__APPLY WHAT YOU READ__.
• a. In the text on José María Ruiz-Mateos, why did he start buying other wineries?
• b. From the text on José María Ruiz-Mateos, reproduce the passage from "Spanish businessman and politician (1931–2015)" to "company Bodegas Internacionales.".

__TEXT FOR ANALYSIS__.
..........
Spanish businessman and politician (1931–2015)

José María Ruiz-Mateos y Jiménez de Tejada (11 April 1931 – 7 September 2015) was a Spanish businessman and politician.

== Biography ==

He began by exporting wine to England. As the son of a small sherry producer, he managed to sign a monster contract in 1964, becoming the exclusive supplier to John Harvey & Sons. As this required more sherry wine than his family bodega could supply, he started buying other wineries. At the heart of his wine group was the company Bodegas Internacionales.

He founded the conglomerate Rumasa (Ruiz Mateos Sociedad Anónima) and had considerable influence in Spanish society. The group included several banks, hotels, wineries, supermarkets and luxury stores, insurance companies, construction firms... In 1983, the government of Spain (the Socialist Party was in office at the time and led by Felipe González) expropriated the company. The government alleged that Rumasa had failed to pay millions of pesetas in mandatory taxes to the national treasury. The government also claimed that Rumasa was in virtual bankruptcy and that it was still afloat thanks solely to imaginative accounting by the auditing department of the company. Ruiz Mateos disagreed with this assessment. He sued the government for compensation, but lost in court.

He was imprisoned on charges of currency smuggling, fraud and tax evasion.

After several years in jail, he went back into public life, became the owner of the Rayo Vallecano football (soccer) team in 1991, and formed his own political party, as part of which he was elected to the European Parliament in 1989 and consequently achieved the judicial immunity that he was looking for. He also founded a new holding company, New Rumasa, with 16,000 employees. There have been multiple and various court rulings on the Rumasa case both in Spain and outside Spain; the Supreme Court and the Constitutional Court have both spoken on numerous judgments. Ruíz Mateos was acquitted in 1999 by the Spanish Supreme Court.

He was a well-known member of Opus Dei, though he was expelled from the group in 1986.

Ruíz Mateos was the father of 13 sons and daughters.

On 17 February 2011 the ten largest companies within the Nueva Rumasa group were declared in default and unable to make payments to their creditors after the Spanish Social Security, Royal Bank of Scotland and others requested that liens be placed on the companies' assets, nearly twenty-eight years to the day on which his original holding company, Rumasa, was expropriated by the Spanish government.

==Foundation Ruiz Mateos==
The Ruiz-Mateos Foundation was created in 1978 under the sponsorship of the Ruiz-Mateos family, for the stated purpose of developing cultural pursuits, especially the visual arts, music and literature. The foundation runs competitions annually, and awards a prize called the "Villa de Rota" in each of these three areas. The Foundation's collection of contemporary art is funded by the competition entrance fees and by the donations of exhibitors who use its exhibition rooms. Among other artists, the museum exhibits works by Manuel Benitez Reyes, Wenceslao Robles and Francisco Luque. The Foundation museum, created in 2005, is located in an old family house built in 1865.
..........
__DATA UNDER STUDY__.
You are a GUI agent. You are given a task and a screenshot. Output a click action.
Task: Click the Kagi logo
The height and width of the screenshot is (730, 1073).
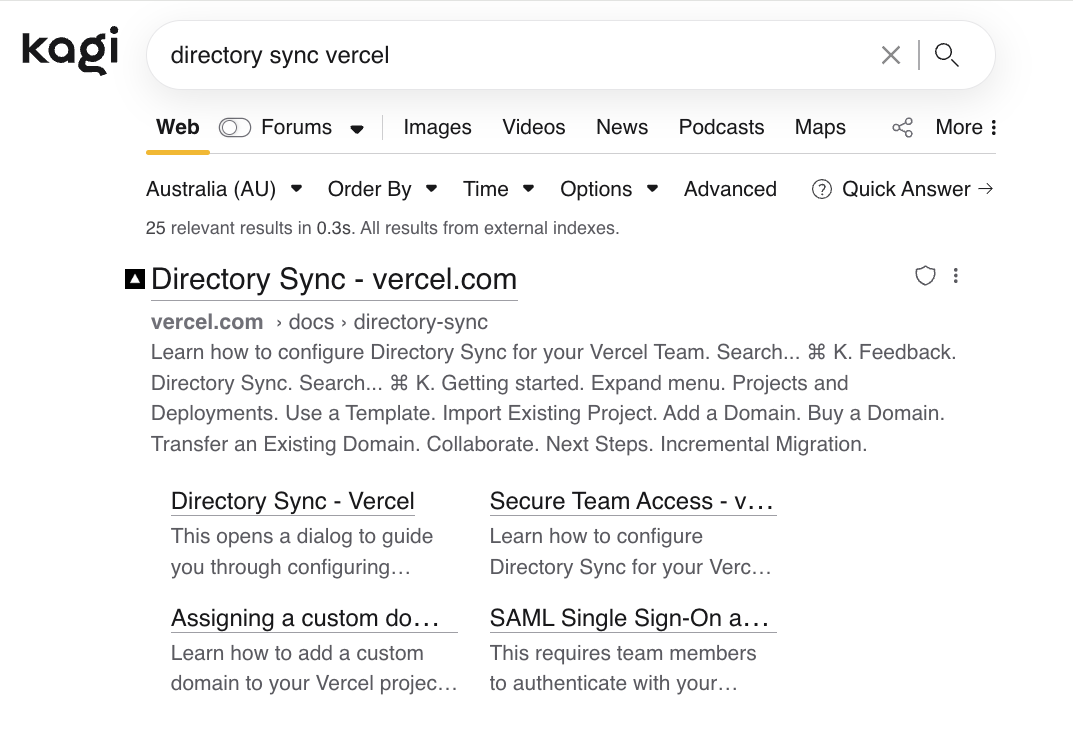coord(70,52)
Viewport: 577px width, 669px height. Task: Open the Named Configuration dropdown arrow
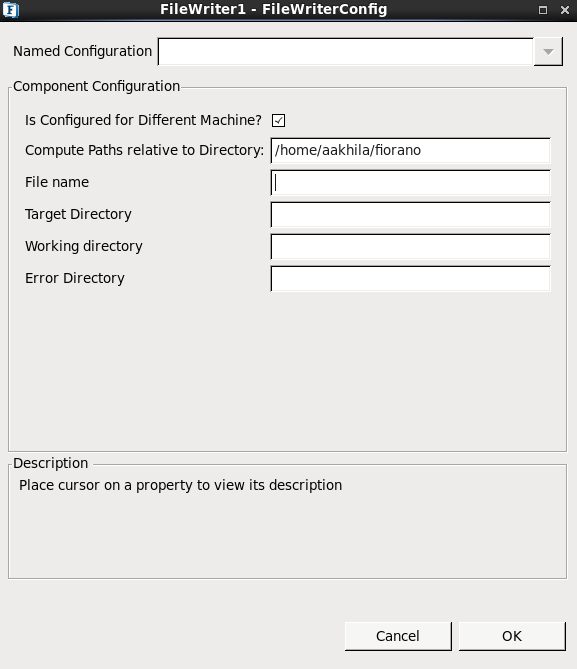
..........
__ANSWERS__.
• a. In 1964 he signed a contract to be the exclusive supplier to John Harvey & Sons. That contract required more sherry wine than his family bodega could supply, so he started buying other wineries.

• b.
Spanish businessman and politician (1931–2015)

José María Ruiz-Mateos y Jiménez de Tejada (11 April 1931 – 7 September 2015) was a Spanish businessman and politician.

== Biography ==

He began by exporting wine to England. As the son of a small sherry producer, he managed to sign a monster contract in 1964, becoming the exclusive supplier to John Harvey & Sons. As this required more sherry wine than his family bodega could supply, he started buying other wineries. At the heart of his wine group was the company Bodegas Internacionales.